Butterfly: Teen transgender drama ‘inflates suicide risk’ by Andrew Gilligan Sunday Times 14.10.18
The original article is here.
The NHS’s only gender clinic for children and teenagers has criticised a new ITV drama that shows a transgender 11-year-old trying to commit suicide as “not helpful,” saying it “would be very unusual” for a child of that age to attempt suicide.
The mini-series Butterfly, which begins tonight, stars Anna Friel as the mother of Max, who slashes his wrists as his parents struggle with his wish to identify as a girl.
It features Mermaids, the controversial trans children’s support group whose chief executive, Susie Green, was a series consultant. In a recent interview, co-producer Friel said: “I can’t even begin to thank Susie Green enough for all the help she gave me.”
Green, who took her own son for sex-change surgery in Thailand at 16, has claimed trans children are attempting suicide in such large numbers because the Gender Identity Development Service (Gids), the NHS gender clinic for young people, does not treat them properly. She told MPs three years ago that Gids was “a service where there is a 48% suicide attempt risk”.
However, Gids released figures showing that among the roughly 5,000 young patients referred to the service between 2016 and last August, there were three suicides and four attempted suicides — less than 1%.
Gids says suicide among such patients is “extremely rare.” In a statement about the show, it told The Sunday Times: “Suicidality in young people attending the Gids is similar to that of young people referred to child and adolescent mental health services. It is not helpful to suggest that suicidality is an inevitable part of this condition . . . It would be very unusual for younger children referred to the service to make suicidal attempts. More positive narratives . . . are important.”
Gids said the ITV drama had found it “difficult” to depict the “complexity” of the clinic’s work. The programme-makers visited the clinic early on but it is understood they parted company over differences.
In interviews, Friel has endorsed the claim that almost half of trans young people attempt suicide, though not specifically in the context of Gids patients.

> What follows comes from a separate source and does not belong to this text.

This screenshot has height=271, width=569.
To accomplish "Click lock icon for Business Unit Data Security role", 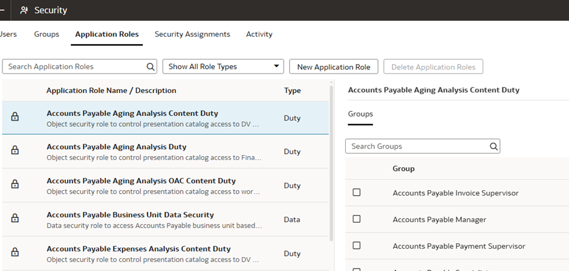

Michael Biggs, associate professor of sociology at Oxford, said: “It is highly irresponsible for Mermaids to try to mobilise these tragedies for the purposes of their political agenda.”
Green said high rates of attempted suicide among trans children “are real”. She cited a 2016 survey for Stonewall, where 45% of 594 trans young people said they had tried to take their lives.
ITV said: “Butterfly is one family’s fictional story.”